The notion that war creates prosperity is built on the keystone fallacy of modern economics, the confusion of money with real wealth.  Real wealth is measured in productive capacity - the capacity to build the goods people want.  The weapons of war have no benefit to the average person, and the resources used to build them reduce the wealth of society; they can never increase it.  This common sense notion - which escapes virtually the entire economic community - was trenchantly expressed by President Eisenhower who famously said in his 'Cross of Iron' speech;
"Every gun that is made, every warship launched, every rocket fired signifies, in the final sense, a theft from those who hunger and are not fed, those who are cold and not clothed... This world in arms is not spending money alone.  It is spending the sweat of its laborer, the genius of its scientists, the hopes of its children... This is not a way of life at all in any true sense.  Under the cloud of threatening war, it is humanity hanging from a cross of iron." (3)

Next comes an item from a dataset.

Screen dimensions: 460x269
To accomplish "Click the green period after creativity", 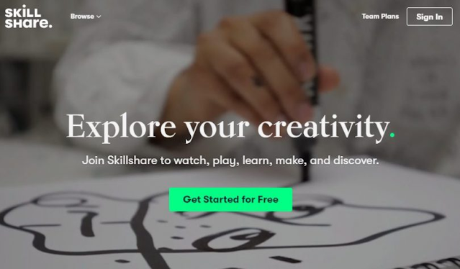I will [392, 135].

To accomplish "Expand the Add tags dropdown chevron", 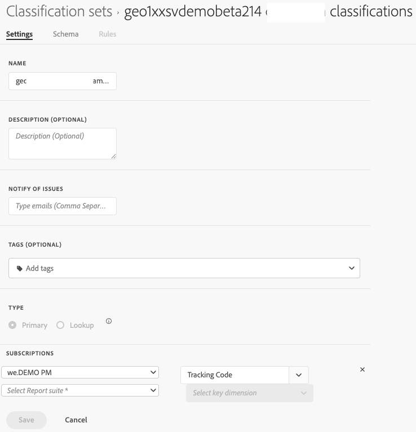I will tap(352, 268).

Because the economics 'profession' fails to understand the negative impact from wartime spending, it is incapable of accurately diagnosing the causes of the Great Depression and how the Depression ultimately metastasized into the enormous collapse it ultimately became.  A major driver of the Great Depression were the enormous wartime debts incurred by America's allies - England, France, Italy and Russia.  Sir John Hicks, the first Englishmen to win the Nobel Prize in economics defined 'really catastrophic depressions' as those occasions where 'the rot in the financial system goes very deep.'  The Great Depression proves the accuracy of both Hicks' insight and the fact that few things can undermine the prosperity of a country more completely and effectively than wartime spending.

Prior to World War I, the US had a very long (and correct!) policy of neutrality.  This policy of neutrality was expressed by George Washington as;
"Harmony, liberal intercourse with all nations are recommended by policy, humanity and interest.  But even our commercial policy should hold an equal and impartial hand; neither seeking, nor granting exclusive favors or preferences...The great rule of conduct for us in regard to foreign nations in extending our commercial relations is to have with them as little political connection as possible." (4)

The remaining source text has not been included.